[Records from a collection]
::::

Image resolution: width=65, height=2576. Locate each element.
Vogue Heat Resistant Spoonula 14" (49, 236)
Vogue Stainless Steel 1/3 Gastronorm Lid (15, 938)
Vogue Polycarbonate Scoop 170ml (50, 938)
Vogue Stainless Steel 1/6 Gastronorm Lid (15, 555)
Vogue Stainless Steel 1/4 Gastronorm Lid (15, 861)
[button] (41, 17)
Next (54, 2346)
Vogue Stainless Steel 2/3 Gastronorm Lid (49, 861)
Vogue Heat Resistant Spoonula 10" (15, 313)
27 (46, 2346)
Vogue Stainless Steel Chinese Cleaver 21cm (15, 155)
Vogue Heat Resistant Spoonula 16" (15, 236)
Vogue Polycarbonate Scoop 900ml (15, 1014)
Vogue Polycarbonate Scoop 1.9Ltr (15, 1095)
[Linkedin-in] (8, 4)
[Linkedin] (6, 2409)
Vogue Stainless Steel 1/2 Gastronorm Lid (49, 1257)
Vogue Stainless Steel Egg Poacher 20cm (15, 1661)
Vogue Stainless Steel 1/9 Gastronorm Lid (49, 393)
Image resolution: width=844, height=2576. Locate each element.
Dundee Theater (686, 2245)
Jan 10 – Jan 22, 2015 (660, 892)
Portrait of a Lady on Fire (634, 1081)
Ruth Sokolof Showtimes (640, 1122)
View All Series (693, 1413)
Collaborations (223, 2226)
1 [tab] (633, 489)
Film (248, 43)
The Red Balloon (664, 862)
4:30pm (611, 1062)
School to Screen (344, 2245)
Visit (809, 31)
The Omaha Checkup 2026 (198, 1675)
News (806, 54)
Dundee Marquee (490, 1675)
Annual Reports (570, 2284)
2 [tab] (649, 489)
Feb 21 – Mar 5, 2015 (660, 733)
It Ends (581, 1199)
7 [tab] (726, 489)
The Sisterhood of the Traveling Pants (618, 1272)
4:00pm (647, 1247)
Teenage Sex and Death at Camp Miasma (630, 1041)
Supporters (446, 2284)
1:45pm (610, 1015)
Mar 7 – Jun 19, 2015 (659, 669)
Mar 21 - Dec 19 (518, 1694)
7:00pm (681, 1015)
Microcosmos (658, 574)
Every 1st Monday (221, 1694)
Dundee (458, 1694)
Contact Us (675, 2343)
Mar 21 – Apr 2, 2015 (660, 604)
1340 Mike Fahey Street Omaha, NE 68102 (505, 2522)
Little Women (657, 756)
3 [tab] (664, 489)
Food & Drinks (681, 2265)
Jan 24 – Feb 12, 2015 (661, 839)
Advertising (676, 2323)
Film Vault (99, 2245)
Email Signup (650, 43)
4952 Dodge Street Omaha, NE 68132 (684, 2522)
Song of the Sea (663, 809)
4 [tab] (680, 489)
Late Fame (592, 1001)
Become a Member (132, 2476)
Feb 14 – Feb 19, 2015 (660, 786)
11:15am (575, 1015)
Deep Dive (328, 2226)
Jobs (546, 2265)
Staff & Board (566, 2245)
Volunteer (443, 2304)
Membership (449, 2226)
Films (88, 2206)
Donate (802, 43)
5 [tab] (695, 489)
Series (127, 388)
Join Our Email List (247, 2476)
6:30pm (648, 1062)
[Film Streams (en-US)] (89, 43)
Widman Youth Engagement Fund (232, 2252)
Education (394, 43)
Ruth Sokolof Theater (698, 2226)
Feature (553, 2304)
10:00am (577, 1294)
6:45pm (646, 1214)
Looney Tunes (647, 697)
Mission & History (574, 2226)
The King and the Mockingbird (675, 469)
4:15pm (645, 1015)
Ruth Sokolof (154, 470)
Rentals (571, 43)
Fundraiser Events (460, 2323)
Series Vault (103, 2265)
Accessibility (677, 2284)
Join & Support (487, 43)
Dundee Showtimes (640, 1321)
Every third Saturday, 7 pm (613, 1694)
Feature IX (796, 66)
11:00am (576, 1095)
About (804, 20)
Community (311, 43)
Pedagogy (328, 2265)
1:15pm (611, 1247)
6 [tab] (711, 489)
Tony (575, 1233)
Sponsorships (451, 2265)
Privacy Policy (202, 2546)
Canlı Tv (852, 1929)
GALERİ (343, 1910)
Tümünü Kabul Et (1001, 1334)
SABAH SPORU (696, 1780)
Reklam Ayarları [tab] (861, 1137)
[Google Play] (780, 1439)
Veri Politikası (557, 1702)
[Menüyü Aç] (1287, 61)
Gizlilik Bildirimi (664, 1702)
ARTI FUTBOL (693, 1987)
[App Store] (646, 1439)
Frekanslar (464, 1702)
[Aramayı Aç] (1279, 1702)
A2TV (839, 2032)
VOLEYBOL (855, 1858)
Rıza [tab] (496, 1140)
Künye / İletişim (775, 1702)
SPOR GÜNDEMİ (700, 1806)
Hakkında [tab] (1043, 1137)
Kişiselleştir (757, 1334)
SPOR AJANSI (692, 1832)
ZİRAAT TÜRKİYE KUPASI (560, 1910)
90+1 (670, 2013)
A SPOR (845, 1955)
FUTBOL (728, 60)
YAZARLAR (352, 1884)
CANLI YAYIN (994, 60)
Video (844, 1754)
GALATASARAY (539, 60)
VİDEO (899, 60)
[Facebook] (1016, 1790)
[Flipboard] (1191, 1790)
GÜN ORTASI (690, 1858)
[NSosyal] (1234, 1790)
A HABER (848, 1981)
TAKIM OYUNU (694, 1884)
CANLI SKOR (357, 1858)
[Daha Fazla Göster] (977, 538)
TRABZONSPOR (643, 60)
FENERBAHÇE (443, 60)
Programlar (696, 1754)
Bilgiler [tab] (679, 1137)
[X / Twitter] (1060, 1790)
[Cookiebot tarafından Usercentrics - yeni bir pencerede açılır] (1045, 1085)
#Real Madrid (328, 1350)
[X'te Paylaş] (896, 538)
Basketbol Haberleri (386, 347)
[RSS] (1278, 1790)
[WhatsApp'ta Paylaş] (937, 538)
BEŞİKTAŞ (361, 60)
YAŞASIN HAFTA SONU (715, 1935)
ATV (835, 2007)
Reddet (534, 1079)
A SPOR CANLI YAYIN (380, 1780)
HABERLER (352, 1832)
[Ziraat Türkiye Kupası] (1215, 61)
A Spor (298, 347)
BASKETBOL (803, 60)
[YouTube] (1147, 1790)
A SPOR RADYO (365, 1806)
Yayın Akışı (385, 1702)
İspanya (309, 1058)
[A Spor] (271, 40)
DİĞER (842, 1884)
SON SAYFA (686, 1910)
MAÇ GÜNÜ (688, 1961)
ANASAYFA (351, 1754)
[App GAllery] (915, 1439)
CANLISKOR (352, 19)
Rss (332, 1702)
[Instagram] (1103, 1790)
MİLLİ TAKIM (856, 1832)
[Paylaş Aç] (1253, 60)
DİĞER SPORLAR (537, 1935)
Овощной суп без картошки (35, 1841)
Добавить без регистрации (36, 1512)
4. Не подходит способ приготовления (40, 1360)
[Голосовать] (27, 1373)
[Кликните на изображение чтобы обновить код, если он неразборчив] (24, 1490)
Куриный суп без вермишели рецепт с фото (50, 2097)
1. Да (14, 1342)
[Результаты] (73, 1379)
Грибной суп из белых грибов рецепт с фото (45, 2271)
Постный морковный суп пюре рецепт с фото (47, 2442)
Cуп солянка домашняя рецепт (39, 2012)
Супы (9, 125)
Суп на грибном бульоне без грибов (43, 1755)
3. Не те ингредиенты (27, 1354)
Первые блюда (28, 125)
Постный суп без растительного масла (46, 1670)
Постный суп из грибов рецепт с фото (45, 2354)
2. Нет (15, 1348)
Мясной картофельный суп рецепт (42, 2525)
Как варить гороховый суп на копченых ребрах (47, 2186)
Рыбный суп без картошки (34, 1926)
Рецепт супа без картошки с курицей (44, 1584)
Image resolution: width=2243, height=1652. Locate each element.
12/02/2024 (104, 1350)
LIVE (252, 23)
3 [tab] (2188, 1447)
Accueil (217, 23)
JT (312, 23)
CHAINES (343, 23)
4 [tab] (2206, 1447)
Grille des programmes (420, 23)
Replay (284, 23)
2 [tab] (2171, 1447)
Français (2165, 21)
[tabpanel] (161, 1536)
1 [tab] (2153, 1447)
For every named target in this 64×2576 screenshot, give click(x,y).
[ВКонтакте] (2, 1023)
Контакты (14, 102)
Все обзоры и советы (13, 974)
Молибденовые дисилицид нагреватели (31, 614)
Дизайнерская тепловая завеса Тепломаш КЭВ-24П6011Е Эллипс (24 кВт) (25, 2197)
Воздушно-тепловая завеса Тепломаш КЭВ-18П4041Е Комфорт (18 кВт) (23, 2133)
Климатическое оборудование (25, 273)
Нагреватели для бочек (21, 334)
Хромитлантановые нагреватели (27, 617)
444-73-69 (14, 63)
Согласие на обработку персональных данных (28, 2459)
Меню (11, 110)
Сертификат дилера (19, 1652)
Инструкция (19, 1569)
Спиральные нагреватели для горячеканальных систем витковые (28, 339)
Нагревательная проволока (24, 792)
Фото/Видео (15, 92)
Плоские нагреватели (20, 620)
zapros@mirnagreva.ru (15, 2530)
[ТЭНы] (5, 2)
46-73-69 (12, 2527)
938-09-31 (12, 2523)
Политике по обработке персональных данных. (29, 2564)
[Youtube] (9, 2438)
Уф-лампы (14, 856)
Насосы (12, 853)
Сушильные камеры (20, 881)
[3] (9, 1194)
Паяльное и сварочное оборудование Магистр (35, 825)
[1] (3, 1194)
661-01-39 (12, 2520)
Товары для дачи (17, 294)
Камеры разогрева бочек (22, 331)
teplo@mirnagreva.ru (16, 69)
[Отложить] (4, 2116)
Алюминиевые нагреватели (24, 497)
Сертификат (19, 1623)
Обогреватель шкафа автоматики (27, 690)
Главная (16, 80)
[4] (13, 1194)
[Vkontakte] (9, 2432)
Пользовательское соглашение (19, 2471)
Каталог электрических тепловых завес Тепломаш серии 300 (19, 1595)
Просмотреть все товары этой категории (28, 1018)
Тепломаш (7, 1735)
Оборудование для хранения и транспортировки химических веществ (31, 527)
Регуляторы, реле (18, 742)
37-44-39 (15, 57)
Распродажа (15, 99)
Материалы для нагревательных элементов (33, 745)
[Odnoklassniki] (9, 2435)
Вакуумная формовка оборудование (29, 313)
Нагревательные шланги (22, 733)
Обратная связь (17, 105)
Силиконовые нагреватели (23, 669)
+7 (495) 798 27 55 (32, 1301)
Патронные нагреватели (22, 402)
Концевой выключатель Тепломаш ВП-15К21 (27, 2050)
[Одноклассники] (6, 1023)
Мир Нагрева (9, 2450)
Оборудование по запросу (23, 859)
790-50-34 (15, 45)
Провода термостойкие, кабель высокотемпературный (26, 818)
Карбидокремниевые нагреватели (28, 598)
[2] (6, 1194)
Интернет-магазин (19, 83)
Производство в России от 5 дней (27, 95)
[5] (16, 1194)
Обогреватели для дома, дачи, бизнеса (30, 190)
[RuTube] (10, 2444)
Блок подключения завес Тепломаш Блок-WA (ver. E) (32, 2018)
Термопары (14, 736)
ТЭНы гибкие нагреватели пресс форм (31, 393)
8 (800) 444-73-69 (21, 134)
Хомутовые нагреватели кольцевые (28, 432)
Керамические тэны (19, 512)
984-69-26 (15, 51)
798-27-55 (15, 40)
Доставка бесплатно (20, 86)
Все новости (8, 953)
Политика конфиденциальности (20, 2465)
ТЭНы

::::

▶ Task objective:
Wherever the string "Gastronorm" shows up in a line of the records, count that line once. Report the total alone.

▶ Answer space:
6